OTSU--Don't be fooled by Maru's cute looks. The toy poodle is a trained crime fighter and among the latest recruits to the Shiga prefectural police here.

Typically, larger breeds like German shepherds and golden retrievers are used to sniff out evidence at crime scenes or search for missing individuals.

Although privately owned, Maru was among 22 canines chosen by the Shiga prefectural police this spring to serve on the force. It was the first time a small dog has been selected in Shiga Prefecture.

Maru, aged 3, is owned by Ryoji Maeda, 67, a resident of Hikone, Shiga Prefecture, who is self-employed, and his wife, Michiyo, 66.

They described Maru as "clingy" and said he hates to be separated from them.

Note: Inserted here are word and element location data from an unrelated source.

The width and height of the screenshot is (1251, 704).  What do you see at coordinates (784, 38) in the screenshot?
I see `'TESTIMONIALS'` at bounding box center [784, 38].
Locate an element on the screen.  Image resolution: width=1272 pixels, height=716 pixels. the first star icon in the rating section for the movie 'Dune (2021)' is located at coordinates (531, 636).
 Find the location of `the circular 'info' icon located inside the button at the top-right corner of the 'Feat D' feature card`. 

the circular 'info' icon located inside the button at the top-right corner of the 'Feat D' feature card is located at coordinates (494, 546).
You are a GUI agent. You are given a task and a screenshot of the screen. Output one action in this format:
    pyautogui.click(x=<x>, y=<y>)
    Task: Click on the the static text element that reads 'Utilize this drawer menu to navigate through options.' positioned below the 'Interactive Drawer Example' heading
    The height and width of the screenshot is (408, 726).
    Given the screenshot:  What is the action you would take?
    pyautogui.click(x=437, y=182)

At a ceremony held April 17 at the prefectural police academy in Otsu to mark the "employment" of Maru and his “colleagues,” the canines showed off skills they nurtured in daily training, such as identifying fabric from a “culprit” from five pieces offered.

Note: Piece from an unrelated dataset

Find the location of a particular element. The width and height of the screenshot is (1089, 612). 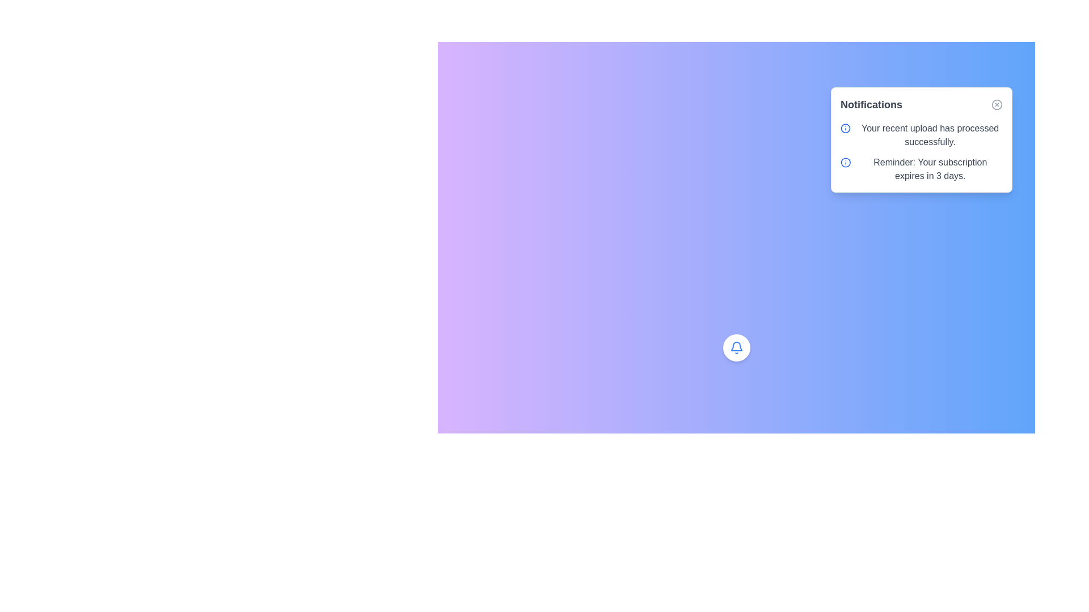

the status update text display that indicates successful upload processing, located in the top-right section of the notification card is located at coordinates (930, 135).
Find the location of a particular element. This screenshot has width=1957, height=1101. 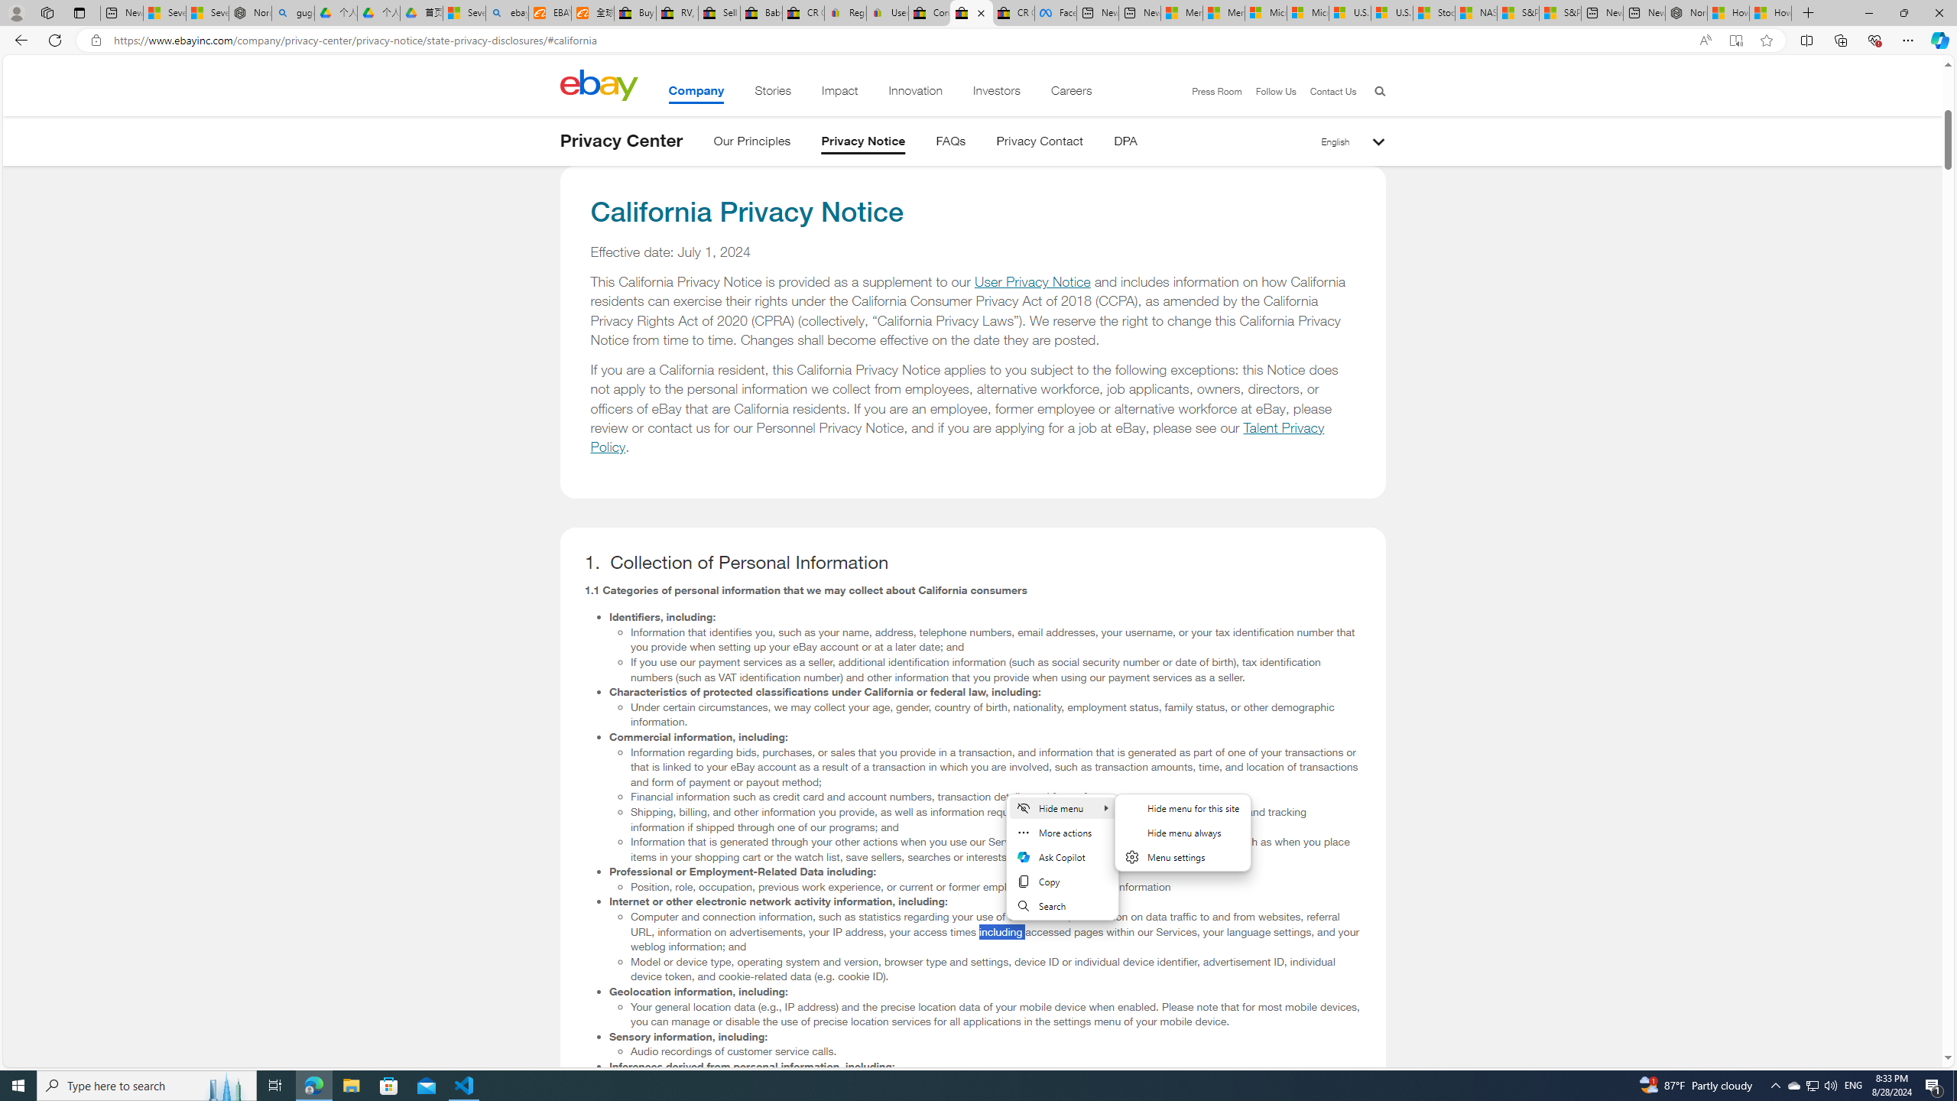

'Menu settings' is located at coordinates (1182, 857).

Although Maru attended the session, he flopped it when he spotted his owners and got too excited to continue. He refused to be separated from them.

The Maedas acquired Maru around 2015. The dog was initially timid, could not stay still and sometimes bit them.

They decided to send it to the Ritto Dog School in Ryuo, Shiga Prefecture, for training. His trainer, Izuka Takahata realized early on that Maru had an exceptional sense of smell compared with other dogs.

Takahata, 53, trains dogs for the Shiga prefectural police.

“I felt that he (Maru) may have the qualities needed for a police dog,” Takahata said.

Full-time police dog training started for Maru in spring 2017.

It was through sessions to walk obediently and sit for lie flat on the ground that Maru became less timid. He was also trained to scent out specific smells.

Last November, Maru passed the police dog test on his first attempt.

According to the Nippon Police Dog Association in Tokyo, 90 percent of privately owned police dogs throughout Japan are German shepherds and other large breeds.

But Takahata noted that small police dogs have advantages.

“Fewer people would fear toy poodles compared with large dogs,” he said, adding that using them in stakeouts and other investigative duties would make it harder to spot police officers.

Toy poodles and other small dogs are particularly useful in surveying areas covered with grass because they can sniff closer to the ground than larger dogs.

Small canines also have as much stamina as their larger counterparts.

Stroking Maru, the Maedas said they expect their beloved pet to help find people who go missing and perform other important police duties.

“If his skills prove helpful, we will hire more small canines that are privately owned from now on,” said a prefectural police official.